Hive Scripts – Transform Data

Create a transformation script:

  • ETL script fixes the dates in the sales data
  • Inserts the transformed data into the new table

1. Create Transform script

code .\emr_pipeline\scripts\transform_data.hql
INSERT OVERWRITE TABLE sales_data
SELECT
    `region`,
    `country`,
    `item_type`,
    `sales_channel`,
    `order_priority`,
    CASE
      WHEN `order_date` RLIKE '([0-9]{2}\-[0-9]{2}\-[0-9]{4})'
        THEN CAST(from_unixtime(unix_timestamp(`order_date` , 'MM-dd-yyyy')) AS DATE)
      WHEN `order_date` RLIKE '([0-9]{1,2}\/[0-9]{1,2}\/[0-9]{4})'
        THEN CAST(from_unixtime(unix_timestamp(`order_date` , 'MM/dd/yyyy')) AS DATE)
      ELSE NULL
    END AS `order_date`,
    `order_id`,
    CASE
      WHEN `ship_date` RLIKE '([0-9]{2}\-[0-9]{2}\-[0-9]{4})'
        THEN CAST(from_unixtime(unix_timestamp(`ship_date` , 'MM-dd-yyyy')) AS DATE)
      WHEN `ship_date` RLIKE '([0-9]{1,2}\/[0-9]{1,2}\/[0-9]{4})'
        THEN CAST(from_unixtime(unix_timestamp(`ship_date` , 'MM/dd/yyyy')) AS DATE)
    END AS `ship_date`,
    CAST(`units_sold` AS INTEGER) AS units_sold,
    CAST(`unit_price` AS DECIMAL) AS unit_price,
    CAST(`unit_cost` AS DECIMAL) AS unit_cost,
    CAST(`total_revenue` AS DECIMAL) AS total_revenue,
    CAST(`total_cost` AS DECIMAL) AS total_cost,
    CAST(`total_profit` AS DECIMAL) AS total_profit 
FROM sales_data_raw

This SQL code is designed to load and transform data from the sales_data_raw table into the sales_data table.

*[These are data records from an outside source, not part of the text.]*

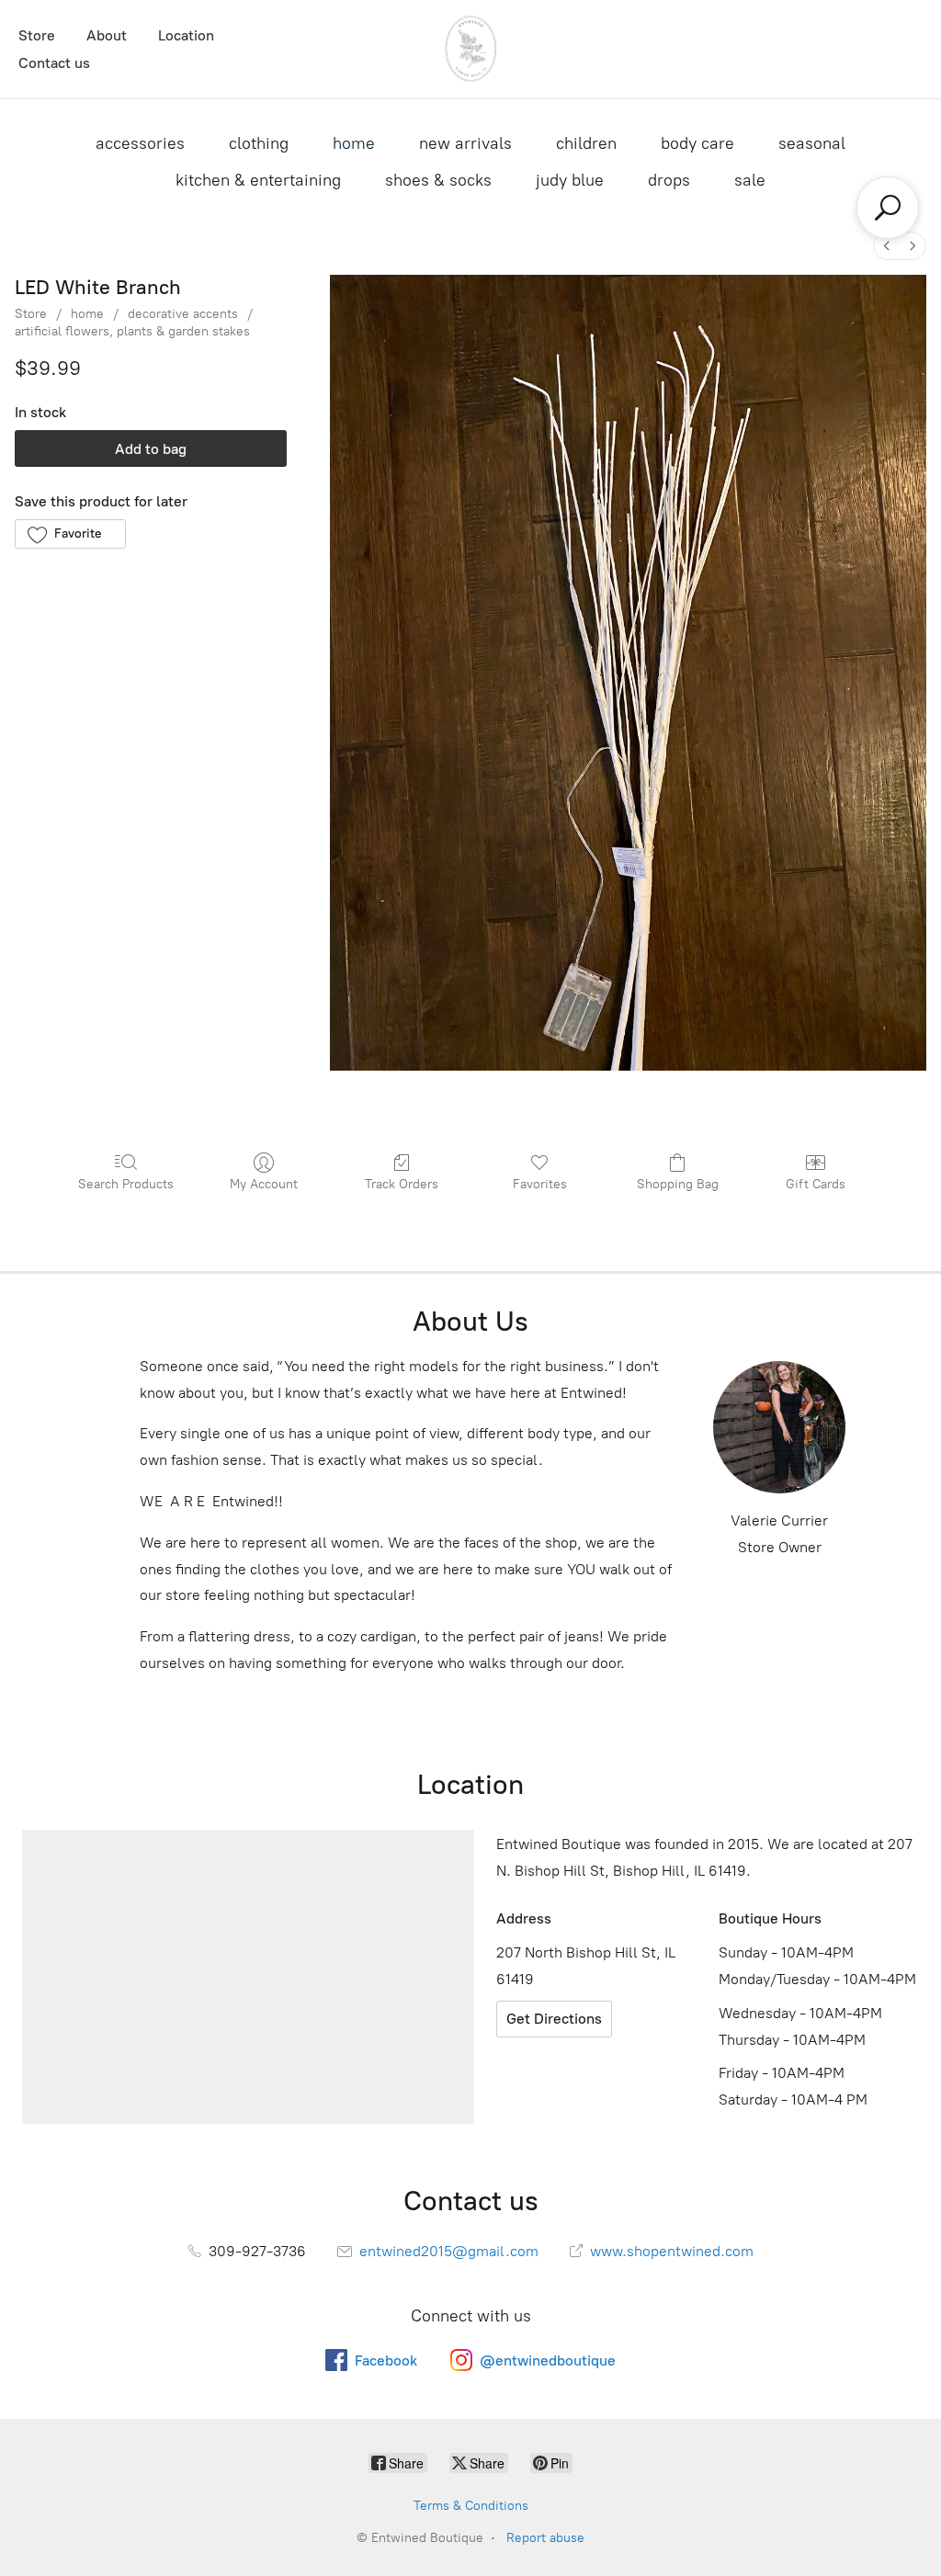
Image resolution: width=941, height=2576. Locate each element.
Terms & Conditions (471, 2506)
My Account (264, 1184)
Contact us (54, 63)
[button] (70, 534)
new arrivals (465, 143)
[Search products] (887, 207)
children (586, 143)
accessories (140, 143)
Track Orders (401, 1184)
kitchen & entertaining (258, 180)
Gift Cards (815, 1184)
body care (697, 143)
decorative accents (183, 314)
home (354, 143)
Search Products (126, 1184)
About (106, 35)
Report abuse (545, 2538)
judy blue (570, 180)
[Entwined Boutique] (470, 49)
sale (749, 180)
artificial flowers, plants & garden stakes (132, 331)
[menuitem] (887, 246)
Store (36, 35)
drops (669, 180)
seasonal (811, 143)
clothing (259, 143)
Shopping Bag (678, 1184)
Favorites (540, 1184)
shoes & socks (438, 180)
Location (186, 35)
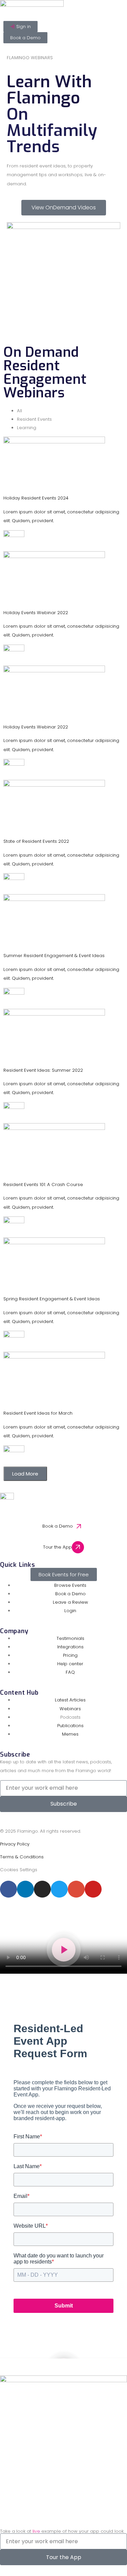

  1. Insert Overwrite: The command replaces any existing data in the sales_data table with new data.

  2. Data Selection and Transformation:

  • Various fields like region, country, and order_id are selected directly.
  • The order_date and ship_date fields are checked for specific formats (MM-dd-yyyy or MM/dd/yyyy) using regular expressions and are converted to the proper DATE type.
  • If the date format doesn’t match, the values are set to NULL.
  • Other numeric fields like units_sold, unit_price, and total_revenue are cast to appropriate types (INTEGER for whole numbers and DECIMAL for currency) for better data integrity.
  1. Source Table: The data is sourced from the sales_data_raw table, which contains unprocessed data.

In summary, this code cleans and formats the raw sales data, ensuring it is properly structured for analysis in the sales_data table.